STATED GOAL> Repeat the entries below word for word, starting at the line that contains "Given: Select the Created banner text" and going through the end of the entries. Leave the pictures out of your answer.

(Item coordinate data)
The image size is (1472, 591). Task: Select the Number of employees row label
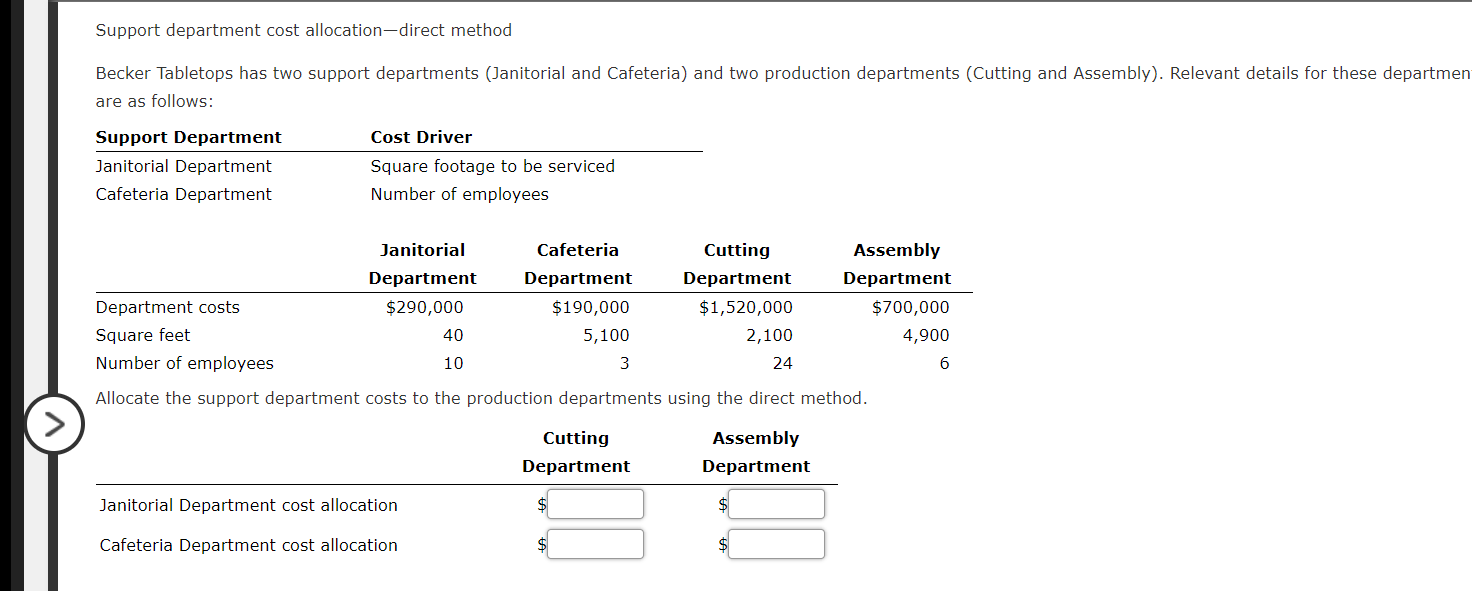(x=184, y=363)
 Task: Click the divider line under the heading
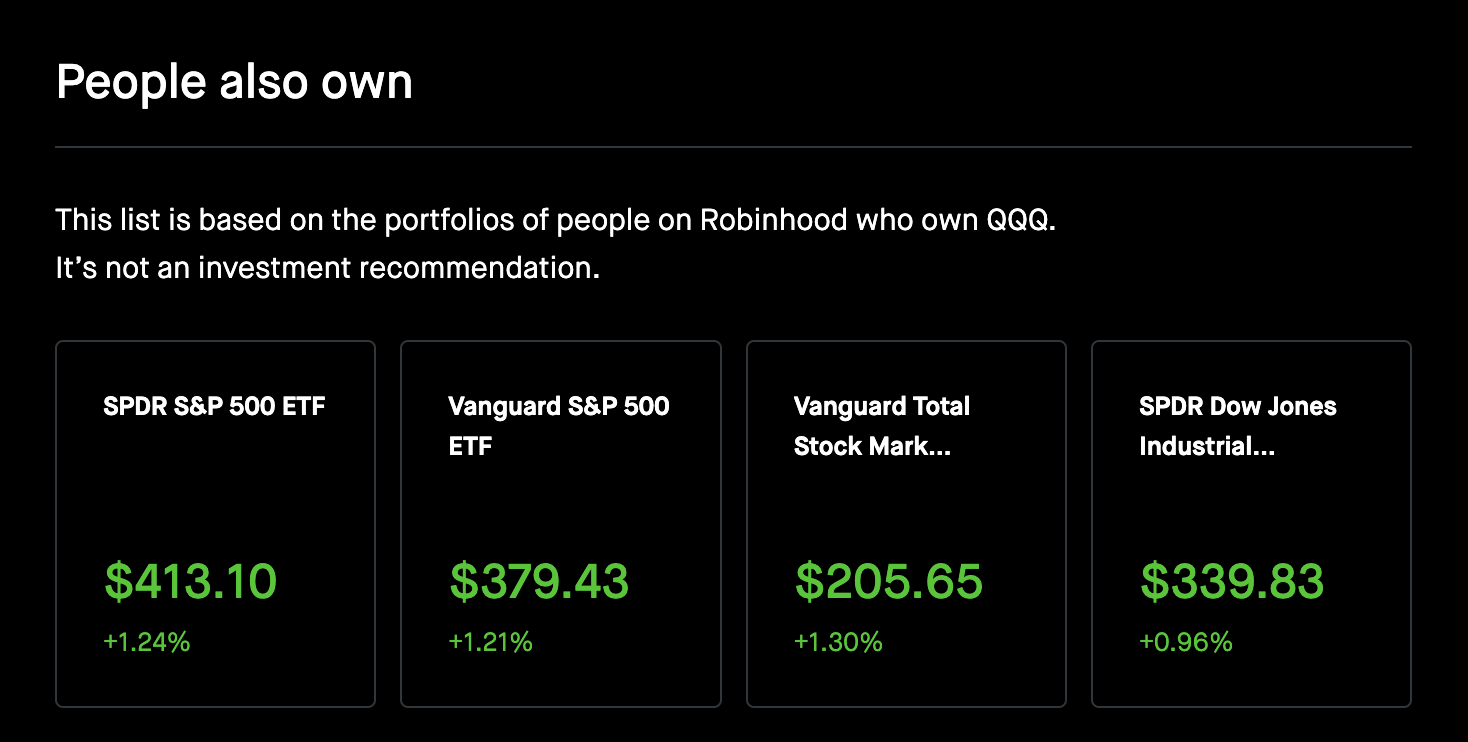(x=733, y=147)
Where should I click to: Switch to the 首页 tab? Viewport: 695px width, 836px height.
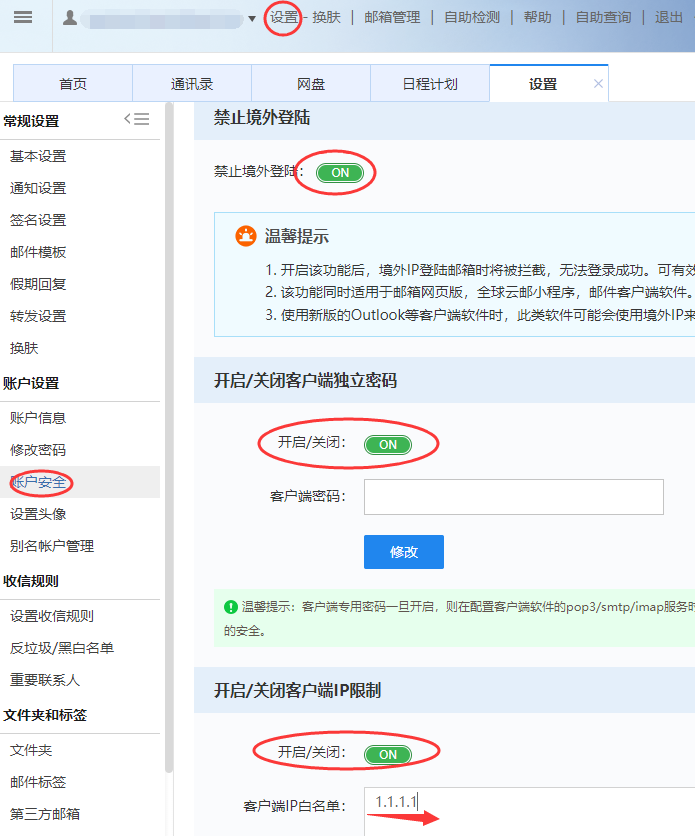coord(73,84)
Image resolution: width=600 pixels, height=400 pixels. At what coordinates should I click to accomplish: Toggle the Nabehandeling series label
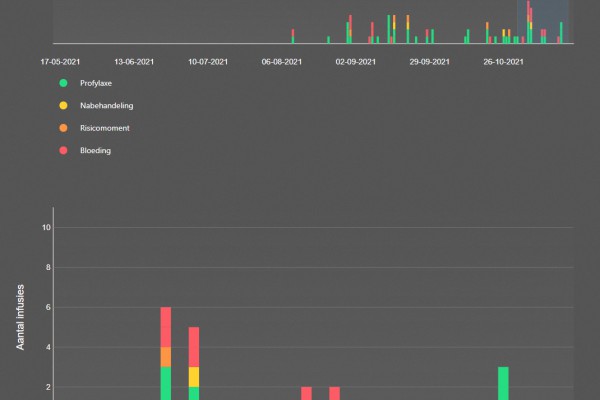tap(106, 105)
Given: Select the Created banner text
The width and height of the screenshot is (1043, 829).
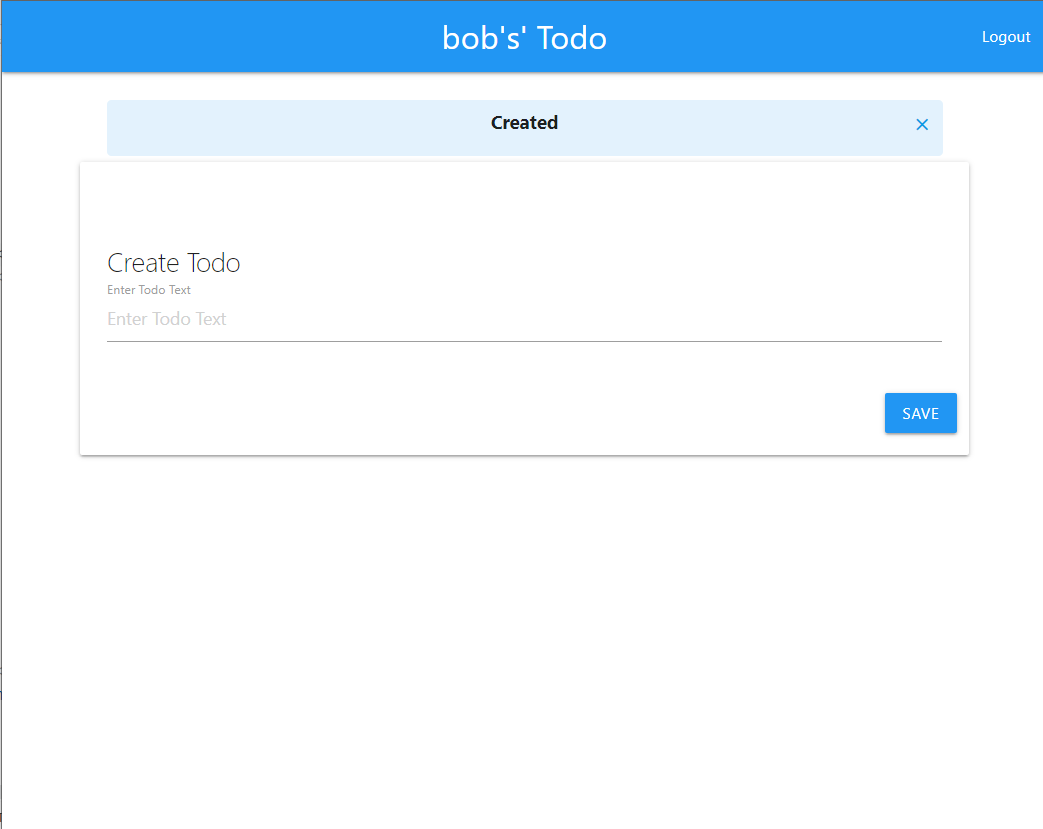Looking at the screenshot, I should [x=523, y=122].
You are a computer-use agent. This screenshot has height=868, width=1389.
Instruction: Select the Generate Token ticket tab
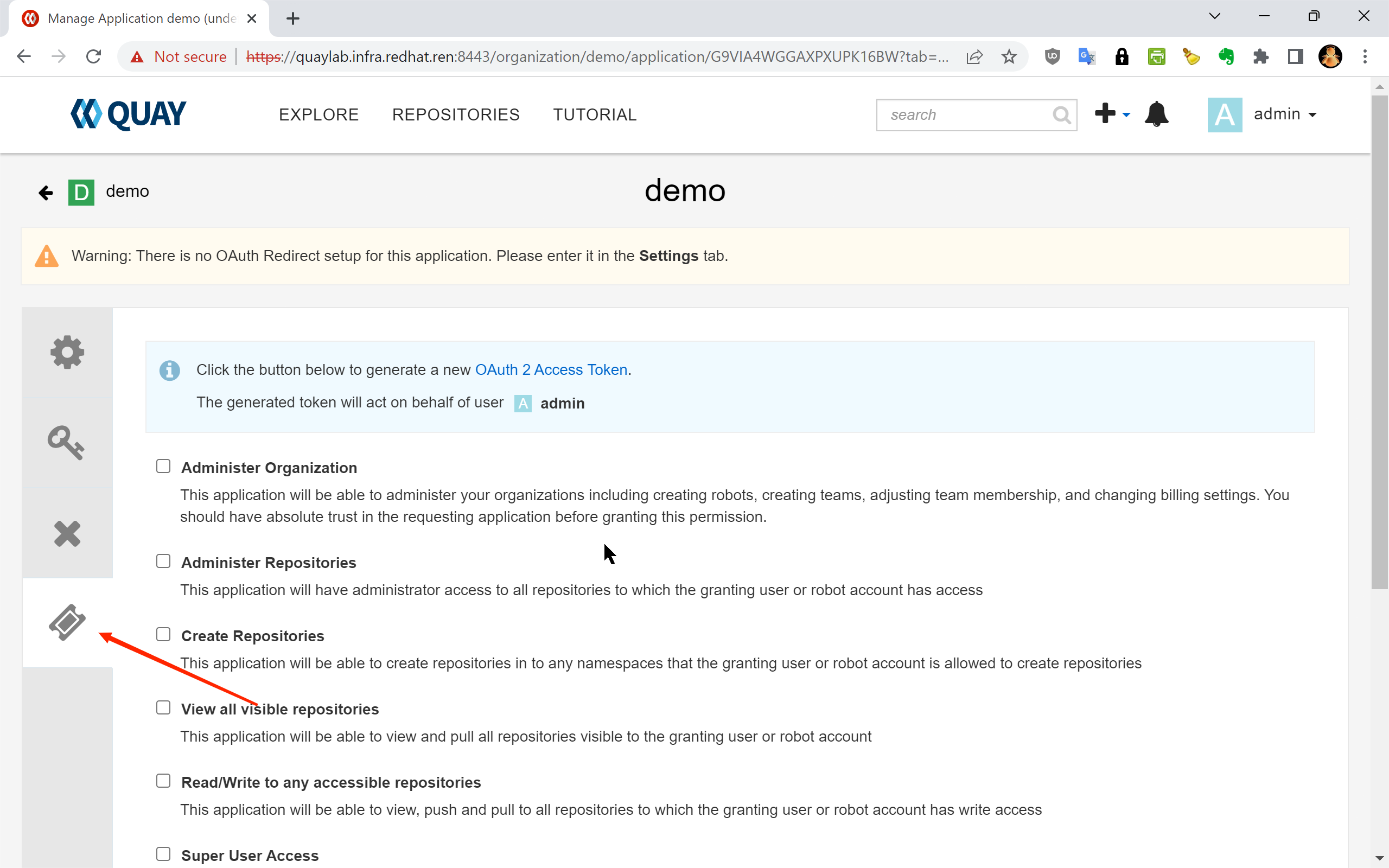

COMPLETE ANSWER>
Given: Select the Created banner text
The width and height of the screenshot is (1043, 829).
Looking at the screenshot, I should [x=523, y=122].
You are a computer-use agent. This screenshot has height=868, width=1389.
Instruction: Select the Generate Token ticket tab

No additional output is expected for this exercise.